*My post here was originally published on June 15, 2015 in Christianity Today.
When I first stepped into my role as a small-group pastor, I was at a loss as to how to help my church get on mission. I knew what it meant to be missional and intentional with my relationships. I knew how to share my faith. I even knew how to motivate my leaders to get on mission with God. However, the one thing that I didn’t know was how to make mission normal in our church—I didn’t know how to help the congregation get on mission with God in everyday life.
As a result, much like Jeff Vanderstelt explains in Saturate: Being Disciples of Jesus in the Everyday Stuff of Life, I loaded my leaders and groups with a task list of missional activities. There was only one problem: I was teaching and expecting my congregation to be Jesus—when only Jesus can truly be Jesus. As a result, I was expecting my group leaders to do more than Jesus every asked of them. In reality, as Vanderstelt puts it, “we are not meant to carry the weight of the world or the mission of Jesus on our shoulders. Jesus came to seek and save. He doesn’t expect us to become the saviors.”

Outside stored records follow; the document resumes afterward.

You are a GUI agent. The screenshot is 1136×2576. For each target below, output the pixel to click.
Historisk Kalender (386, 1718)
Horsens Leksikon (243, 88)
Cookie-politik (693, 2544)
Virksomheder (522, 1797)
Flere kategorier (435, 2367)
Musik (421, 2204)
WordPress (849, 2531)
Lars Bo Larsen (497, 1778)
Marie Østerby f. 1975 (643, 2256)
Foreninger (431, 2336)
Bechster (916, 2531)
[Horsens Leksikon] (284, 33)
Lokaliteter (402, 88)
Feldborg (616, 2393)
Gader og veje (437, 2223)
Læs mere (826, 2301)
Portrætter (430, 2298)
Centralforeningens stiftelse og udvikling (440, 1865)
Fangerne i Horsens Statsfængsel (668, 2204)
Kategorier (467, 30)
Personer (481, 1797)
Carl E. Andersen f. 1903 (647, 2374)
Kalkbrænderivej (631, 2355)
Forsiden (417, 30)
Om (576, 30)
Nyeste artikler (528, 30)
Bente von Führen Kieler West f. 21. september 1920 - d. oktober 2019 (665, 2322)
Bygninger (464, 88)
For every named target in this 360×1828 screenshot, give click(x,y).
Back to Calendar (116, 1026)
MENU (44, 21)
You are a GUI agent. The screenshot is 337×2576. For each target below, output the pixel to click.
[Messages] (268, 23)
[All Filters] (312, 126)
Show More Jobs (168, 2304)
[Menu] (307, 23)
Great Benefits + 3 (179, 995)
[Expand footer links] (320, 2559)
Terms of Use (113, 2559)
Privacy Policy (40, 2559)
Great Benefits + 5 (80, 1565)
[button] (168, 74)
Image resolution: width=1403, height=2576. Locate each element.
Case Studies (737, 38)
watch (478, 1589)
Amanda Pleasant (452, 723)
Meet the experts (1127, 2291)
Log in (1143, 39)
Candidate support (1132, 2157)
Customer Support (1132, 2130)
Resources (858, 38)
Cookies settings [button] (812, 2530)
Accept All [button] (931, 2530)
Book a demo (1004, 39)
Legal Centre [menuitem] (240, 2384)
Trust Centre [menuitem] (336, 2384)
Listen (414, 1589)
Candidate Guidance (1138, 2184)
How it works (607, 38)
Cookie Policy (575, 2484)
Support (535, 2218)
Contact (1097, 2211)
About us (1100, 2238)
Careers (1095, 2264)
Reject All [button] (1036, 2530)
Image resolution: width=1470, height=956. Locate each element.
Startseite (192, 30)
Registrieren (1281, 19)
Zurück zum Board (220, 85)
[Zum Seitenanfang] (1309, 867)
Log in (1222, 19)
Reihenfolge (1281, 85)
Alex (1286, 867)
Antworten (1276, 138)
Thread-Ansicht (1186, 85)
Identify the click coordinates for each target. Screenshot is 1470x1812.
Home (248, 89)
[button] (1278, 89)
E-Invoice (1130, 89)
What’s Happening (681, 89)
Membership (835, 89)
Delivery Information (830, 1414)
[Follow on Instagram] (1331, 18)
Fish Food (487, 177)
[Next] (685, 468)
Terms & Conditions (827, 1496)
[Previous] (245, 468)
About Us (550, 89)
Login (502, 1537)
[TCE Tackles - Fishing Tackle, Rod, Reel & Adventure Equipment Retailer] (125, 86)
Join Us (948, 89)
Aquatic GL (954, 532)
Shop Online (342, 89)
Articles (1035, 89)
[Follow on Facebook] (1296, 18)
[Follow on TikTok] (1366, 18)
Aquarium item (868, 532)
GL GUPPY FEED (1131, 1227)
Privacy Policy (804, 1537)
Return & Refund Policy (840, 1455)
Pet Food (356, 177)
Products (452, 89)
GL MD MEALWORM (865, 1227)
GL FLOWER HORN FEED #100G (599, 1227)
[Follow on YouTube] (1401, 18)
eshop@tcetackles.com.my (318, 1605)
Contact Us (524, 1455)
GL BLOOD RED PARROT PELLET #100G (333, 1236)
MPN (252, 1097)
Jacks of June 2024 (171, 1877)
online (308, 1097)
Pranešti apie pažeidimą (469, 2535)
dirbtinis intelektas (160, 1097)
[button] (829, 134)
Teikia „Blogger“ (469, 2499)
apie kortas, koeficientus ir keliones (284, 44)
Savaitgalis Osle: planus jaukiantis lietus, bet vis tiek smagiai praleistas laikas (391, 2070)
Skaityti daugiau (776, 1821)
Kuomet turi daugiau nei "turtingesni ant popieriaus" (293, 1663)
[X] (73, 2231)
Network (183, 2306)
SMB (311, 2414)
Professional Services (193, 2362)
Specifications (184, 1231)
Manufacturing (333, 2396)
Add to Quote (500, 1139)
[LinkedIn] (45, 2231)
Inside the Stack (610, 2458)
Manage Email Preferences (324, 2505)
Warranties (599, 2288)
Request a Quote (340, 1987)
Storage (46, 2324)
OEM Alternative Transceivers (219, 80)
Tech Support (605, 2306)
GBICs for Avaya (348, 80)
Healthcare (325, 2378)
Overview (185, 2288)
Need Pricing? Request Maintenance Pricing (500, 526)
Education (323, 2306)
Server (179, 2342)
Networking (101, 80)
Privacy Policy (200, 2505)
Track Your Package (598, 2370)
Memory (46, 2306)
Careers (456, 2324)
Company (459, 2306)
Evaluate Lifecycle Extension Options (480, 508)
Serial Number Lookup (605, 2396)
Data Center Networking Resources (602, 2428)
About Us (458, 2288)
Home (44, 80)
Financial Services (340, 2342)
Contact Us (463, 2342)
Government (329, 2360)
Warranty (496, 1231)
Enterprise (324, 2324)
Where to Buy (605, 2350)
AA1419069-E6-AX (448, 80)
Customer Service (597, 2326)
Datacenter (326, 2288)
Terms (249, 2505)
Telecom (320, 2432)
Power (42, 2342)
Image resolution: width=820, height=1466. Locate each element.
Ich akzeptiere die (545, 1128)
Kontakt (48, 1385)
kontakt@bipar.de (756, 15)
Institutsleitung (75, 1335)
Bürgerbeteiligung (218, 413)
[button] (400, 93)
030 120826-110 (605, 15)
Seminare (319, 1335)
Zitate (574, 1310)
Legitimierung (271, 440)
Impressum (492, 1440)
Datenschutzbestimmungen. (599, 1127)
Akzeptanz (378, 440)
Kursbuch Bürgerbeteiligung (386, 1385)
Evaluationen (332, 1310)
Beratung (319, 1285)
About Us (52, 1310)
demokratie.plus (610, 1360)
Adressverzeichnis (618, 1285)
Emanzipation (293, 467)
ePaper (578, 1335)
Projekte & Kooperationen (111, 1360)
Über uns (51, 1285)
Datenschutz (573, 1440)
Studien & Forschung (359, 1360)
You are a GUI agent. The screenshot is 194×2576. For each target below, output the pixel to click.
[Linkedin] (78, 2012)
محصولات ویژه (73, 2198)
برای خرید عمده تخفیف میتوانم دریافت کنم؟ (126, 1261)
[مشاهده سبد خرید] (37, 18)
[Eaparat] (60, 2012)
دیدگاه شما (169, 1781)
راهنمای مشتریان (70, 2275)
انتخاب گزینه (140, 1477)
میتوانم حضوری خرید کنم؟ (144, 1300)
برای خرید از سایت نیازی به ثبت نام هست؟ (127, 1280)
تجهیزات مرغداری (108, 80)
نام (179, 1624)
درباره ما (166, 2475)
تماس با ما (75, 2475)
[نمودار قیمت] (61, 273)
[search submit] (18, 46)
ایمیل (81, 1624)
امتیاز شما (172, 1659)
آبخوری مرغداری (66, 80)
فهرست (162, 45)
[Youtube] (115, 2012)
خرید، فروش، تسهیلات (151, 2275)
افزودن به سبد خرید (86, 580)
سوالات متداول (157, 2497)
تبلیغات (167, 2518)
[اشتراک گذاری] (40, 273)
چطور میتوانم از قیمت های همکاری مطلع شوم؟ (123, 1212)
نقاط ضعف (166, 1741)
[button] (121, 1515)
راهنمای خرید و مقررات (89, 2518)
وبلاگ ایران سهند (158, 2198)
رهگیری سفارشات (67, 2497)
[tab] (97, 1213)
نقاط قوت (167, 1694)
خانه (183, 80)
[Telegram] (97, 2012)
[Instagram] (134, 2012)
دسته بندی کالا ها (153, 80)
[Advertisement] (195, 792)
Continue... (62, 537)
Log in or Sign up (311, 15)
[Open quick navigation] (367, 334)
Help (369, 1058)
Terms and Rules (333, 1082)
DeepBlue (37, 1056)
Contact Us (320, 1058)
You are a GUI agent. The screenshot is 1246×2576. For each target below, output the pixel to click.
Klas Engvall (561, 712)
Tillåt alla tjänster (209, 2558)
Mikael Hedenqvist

So when I first encountered Vanderstelt’s ministry, Soma, I was impressed with the way they were able to normalize mission and make it easy for their church members to get on mission with God in everyday life. That’s what led me on my journey to digest everything I could get my hands on from Vanderstelt and Soma—articles, seminars, audio files, and the like. But now you can simply read Saturate, a book with all of their wisdom in one place.
As I was preparing to develop a discipleship pathway for my multi-site church, I was inspired by the ministry philosophy, identities, and rhythms of Soma because they have the clearest missional paradigm of discipleship. Soma’s focus, and subsequently, the focus of Saturate, is to provide a vision for complete and utter Jesus saturation rooted in who you are in Christ, rather than in what you do.